Sampai sekarang masih teringat jelas bagaimana waktu kecil saya ngeyel sama papa tiap kali baca cergam Bona si gajah pink di majalah Bobo. Memang, waktu kecil saya agak kesulitan untuk melafalkan "Berbelalai", sama halnya dengan kata "kelelawar" menjadi "kelawar". Bagi saya, gajah merupakan hewan yang sangat unik. Banyak sekali pertanyaan yang menghinggapi selama ini, apakah gajah takut tikus ? mengapa gajah tidak bersin ketika menyedot debu ? mengapa gajah yang berat bisa berenang, sementara saya gak bisa-bisa ? mengapa gajah yang duduk dipakai buat cap sarung ? dan masih banyak lagi.
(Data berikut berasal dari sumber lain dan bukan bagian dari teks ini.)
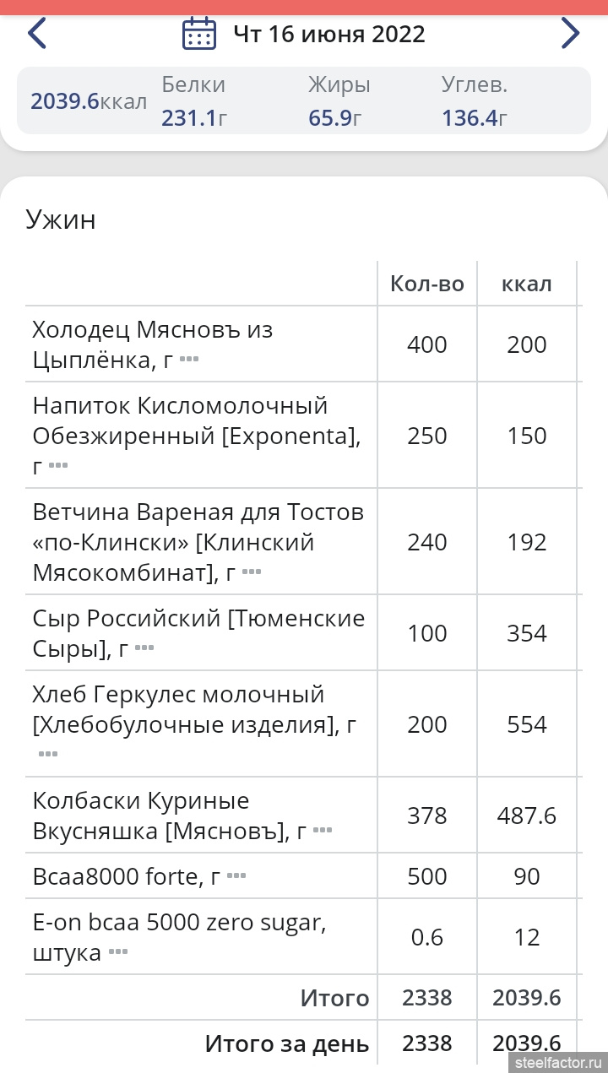Open options dots for Ветчина Вареная
The width and height of the screenshot is (608, 1073).
pyautogui.click(x=252, y=572)
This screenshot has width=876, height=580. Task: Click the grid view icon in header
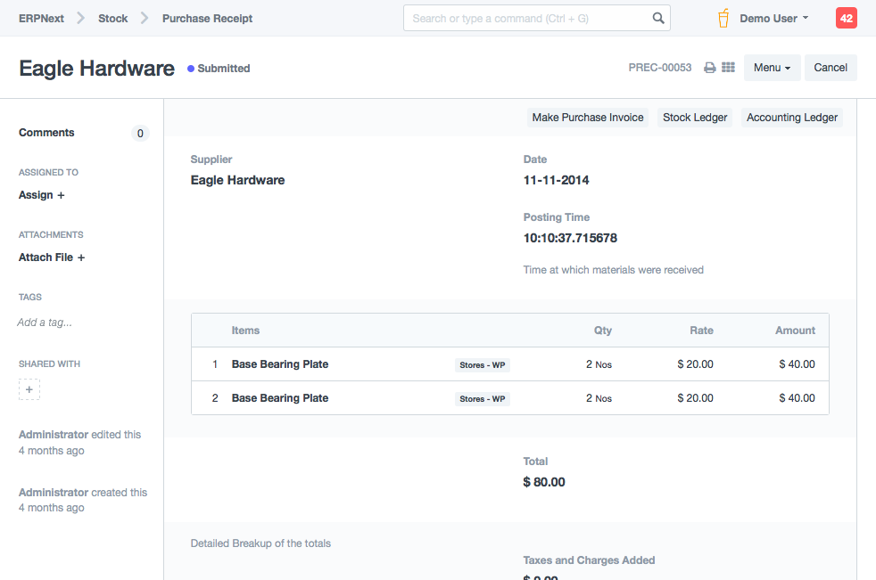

Pagi itu Iqbal sudah menunggu di Pelabuhan Merak. Awalnya saya pengen berangkat sendiri ke Way Kambas, tapi baru ingat kalo sendirian nanti gak ada yang motretin, ya sudah kami berangkat berdua naik motor dengan menyeberang menggunakan kapal Ferry. Di pelabuhan ini tidak terlalu ramai, karena yang mudik sudah pada sampai di kampung halaman masing-masing. Kapal yang kami naiki saat itu hanya kapal biasa, padahal saya berharap bisa menaiki lagi Kapal Portlink III yang mewah itu. Perjalanan dari Merak menuju Bakauheni Lampung ditempuh selama 2 jam. Jika membawa motor dikenakan tarif sebesar Rp 45.000 dan kendaraan roda 4 sekitar Rp 325.000. Cukup mahal juga ternyata.
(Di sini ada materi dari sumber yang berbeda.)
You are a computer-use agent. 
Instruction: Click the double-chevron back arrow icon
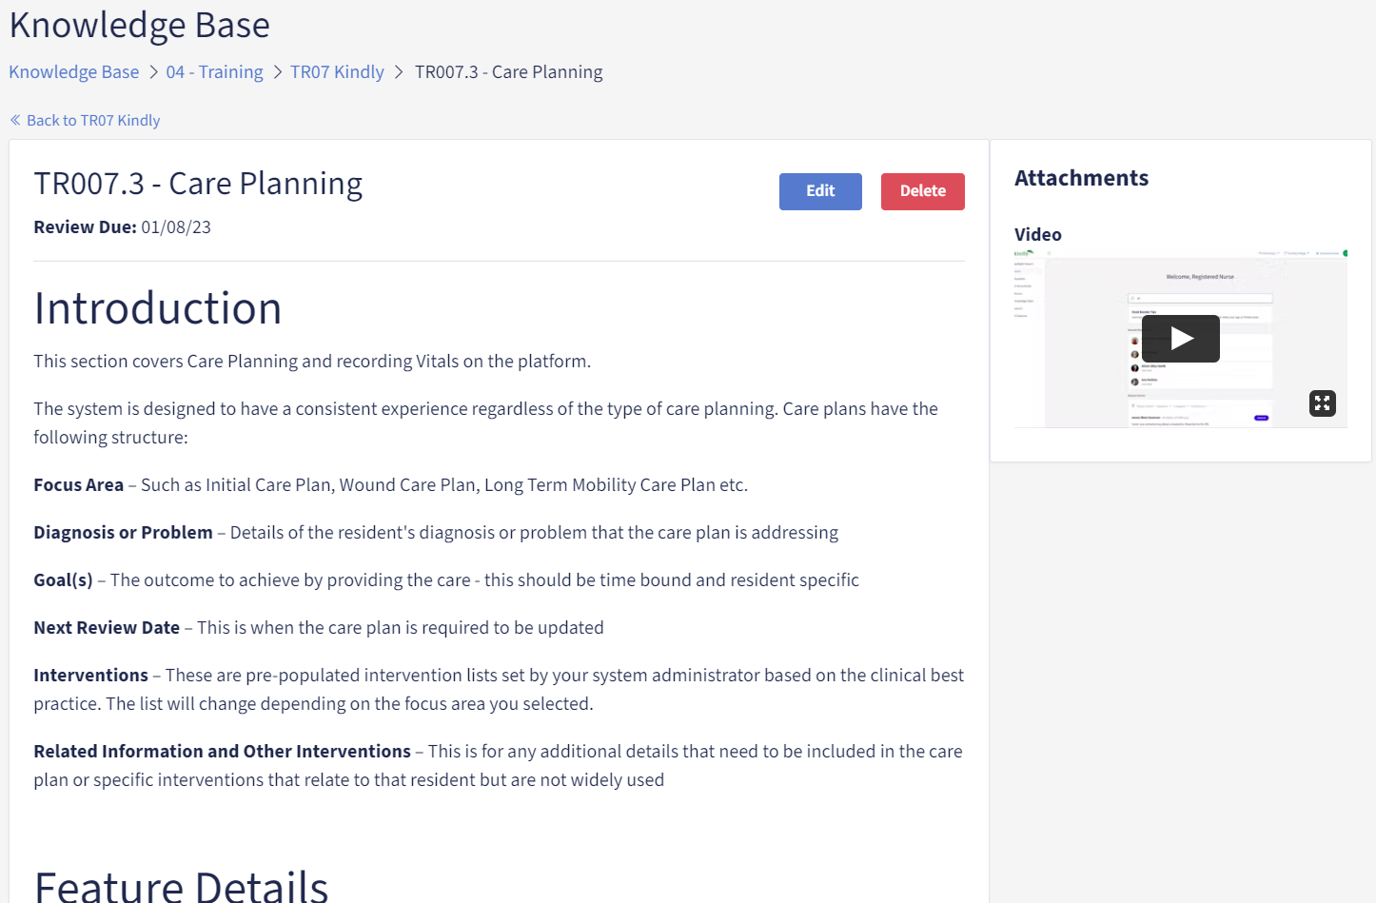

Ini adalah kali keempat saya menjejakkan kaki di tanah Sumatera. Jarak yang terjauh hanya cuma sampai menara Siger yang letaknya tidak jauh dari pelabuhan, tapi kali ini saya akan menempuh perjalanan yang sangat jauh. Sebelum melakukan perjalanan ini, saya membekali referensi dulu dari blognya Satya Winnie agar bisa sampai tujuan, namun saya memilih melewati jalur pantai timur, karena menurut orang sekitar jalannya bagus dan tidak macet, daripada harus memutar melewati kota Bandar Lampung.


Dari Bakauheni menuju Way Kambas ditempuh hampir 4 jam lamanya. Saat baru melewati jalur ini saya bingung karena merasa seperti berada Bali. Selepas menara Siger, di sepanjang kanan dan kiri jalan banyak terdapat pura dan bangunan-bangunan khas umat Hindu Bali. Ternyata di daerah ini terdapat perkampungan Bali. Dari sini perjalanan masih sangat jauh, dengan melewati Way Jepara dan Rajabasa Lama. Sampai akhirnya kami menemukan plang penunjuk arah Taman Nasional Way Kambas kemudian belok kanan menyusuri jalan yang agak rusak sepanjang 7 km.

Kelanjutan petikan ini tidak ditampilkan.